Data Mining strategies enhance the knowledge generation from biological mass spectrometry data. Predictive models can be readily deployed for future decision making, e.g., in clinical diagnostics. The Graphical User Interfaces (GUIs) of MetabR and Rattle enable the easy application of advanced Statistics and Data Mining for biological mass spectrometry data.
Association Analyses reveal relations between variables and can be used to search for interactions, which are present in low frequency, but with high confidentiality, e.g., in the search for co-occurring peptides or related proteins.

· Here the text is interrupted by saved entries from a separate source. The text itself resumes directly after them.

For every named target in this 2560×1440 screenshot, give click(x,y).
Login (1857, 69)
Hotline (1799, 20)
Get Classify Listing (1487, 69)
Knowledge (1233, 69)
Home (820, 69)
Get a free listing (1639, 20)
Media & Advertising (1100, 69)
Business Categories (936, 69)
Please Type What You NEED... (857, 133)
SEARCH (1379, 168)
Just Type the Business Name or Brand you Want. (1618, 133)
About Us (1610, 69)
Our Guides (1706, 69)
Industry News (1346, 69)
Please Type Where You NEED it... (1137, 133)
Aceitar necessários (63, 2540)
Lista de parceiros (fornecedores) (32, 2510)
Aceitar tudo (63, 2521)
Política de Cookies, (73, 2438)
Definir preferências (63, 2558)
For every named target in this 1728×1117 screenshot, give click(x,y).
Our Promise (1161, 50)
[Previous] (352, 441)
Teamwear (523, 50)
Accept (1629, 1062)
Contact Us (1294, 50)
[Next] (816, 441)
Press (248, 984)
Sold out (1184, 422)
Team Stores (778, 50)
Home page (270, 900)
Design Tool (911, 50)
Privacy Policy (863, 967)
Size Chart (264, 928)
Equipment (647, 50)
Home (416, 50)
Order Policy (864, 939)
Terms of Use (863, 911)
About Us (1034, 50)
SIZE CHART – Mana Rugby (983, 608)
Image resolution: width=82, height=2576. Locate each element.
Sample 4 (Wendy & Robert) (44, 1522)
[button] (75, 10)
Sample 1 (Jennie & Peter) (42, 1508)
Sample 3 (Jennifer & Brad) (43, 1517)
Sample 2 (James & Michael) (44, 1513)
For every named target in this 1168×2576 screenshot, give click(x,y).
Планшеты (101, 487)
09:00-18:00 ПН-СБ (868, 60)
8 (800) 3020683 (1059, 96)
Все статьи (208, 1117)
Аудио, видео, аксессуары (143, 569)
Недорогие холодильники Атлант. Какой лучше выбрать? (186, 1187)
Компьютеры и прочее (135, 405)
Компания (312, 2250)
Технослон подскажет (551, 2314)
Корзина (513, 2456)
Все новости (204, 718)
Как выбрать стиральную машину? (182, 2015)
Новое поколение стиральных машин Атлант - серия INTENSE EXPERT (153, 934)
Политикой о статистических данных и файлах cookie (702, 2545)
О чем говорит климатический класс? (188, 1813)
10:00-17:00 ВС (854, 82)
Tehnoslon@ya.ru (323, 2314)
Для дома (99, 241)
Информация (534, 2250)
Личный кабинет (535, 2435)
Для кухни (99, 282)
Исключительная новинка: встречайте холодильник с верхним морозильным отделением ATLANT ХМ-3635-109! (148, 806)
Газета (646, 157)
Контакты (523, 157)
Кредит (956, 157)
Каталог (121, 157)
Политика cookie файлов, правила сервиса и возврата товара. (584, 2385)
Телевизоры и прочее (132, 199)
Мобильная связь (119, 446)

The Random Forest Tree models demonstrate high robustness and accuracy for the classification between experimental groups from metabolomics data. The variable importance supports the discovery and ranking of significant metabolites and pathways.
Data Mining paves the way for a deeper understanding of biological phenomena by a more profound analysis of mass spectrometry data. MASSyPup64 provides a stable and evolving platform for this challenging task.